I also calculated $R(Z)$ for $f_4$, and it has non-zero roots, meaning integrability of $f_4$ in elementary terms is equivalent to finding a set of those functions $v_\beta$; I don't know if they exist or not.

If you pick $f_0 = 1, K_0 = \Bbb C(X)$ and $f_{n+1} = \sqrt{X+f_n}, K_{n+1} = K_n(f_{n+1})$, the first three fields have genus $0$, so integrating $f_{n}$ is as easy as integrating a rational fraction.

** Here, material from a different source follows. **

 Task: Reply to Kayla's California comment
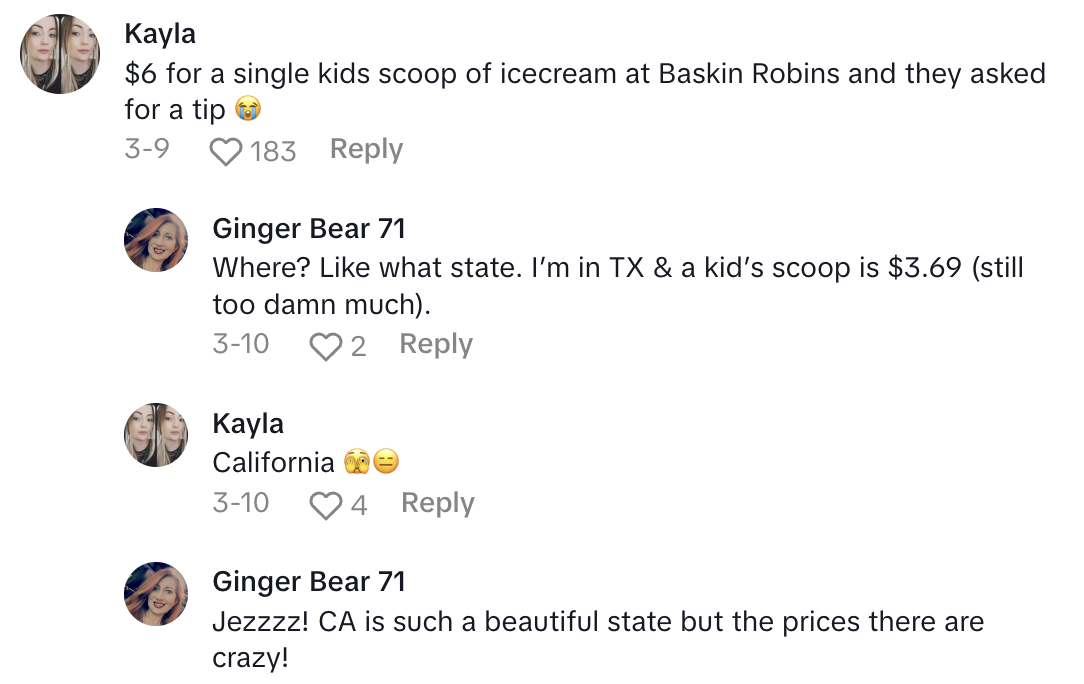point(437,503)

For example, if we put $w = \frac {f_1-1}{f_2-1}$ then $K_2 = \Bbb C(w)$ and we have formulas

$$ x = \frac{3w^4-8w^3+10w^2-4w}{(w^2-1)^2}, f_1 = \frac{-2w^2+2w-1}{w^2-1}, f_2 = \frac{w^2-3w+1}{w^2-1} $$

Then integrating $f_2dx$ is integrating $f_2(dx/dw) dw$, and we obtain a result in terms of $w$ and $\log(w^2-1)$.

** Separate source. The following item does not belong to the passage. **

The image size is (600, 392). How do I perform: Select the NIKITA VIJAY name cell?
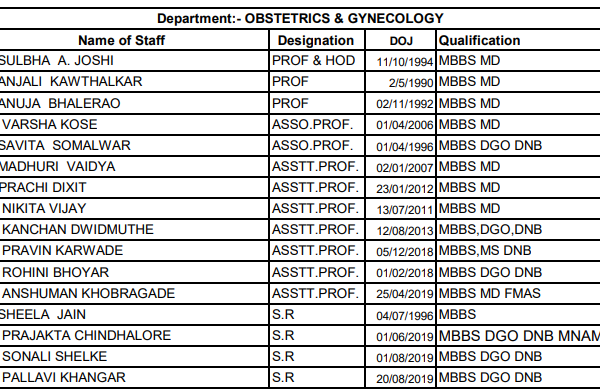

However, $K_3 = K_2(\sqrt{x+f_2}) = K_2(v = \sqrt{4w^4-11w^3+10w^2-w-1})$ is obtained by adjoining a square root of an element of degree $4$, so $K_3$ is an elliptic curve (the following fields' genus then grow exponentially). And you want to integrate the $1$-form $f_3 dx$ on this curve.

If I am not mistaken, the poles of the $1$-form are at the $4$ points at $x = \infty$ (or rather $w^2 = 1$). A computation shows that the residues are $+1/4$ around the points (in the coordinates $(v,w)$) $A =(+5,-1), B = (+1,+1)$ and $-1/4$ around the points $C = (-5,-1), D = (-1,+1)$. Sadly, $[A]+[B]-[C]-[D] \neq 0$. I think this is a point of infinite order on the elliptic curve so there is no rational function we can plug into a $\log$ to cancel the residues of the $1$-form.

So unless I'm mistaken, a primitive of $f_3dx$ can't even be expressed using logarithms and elliptic functions.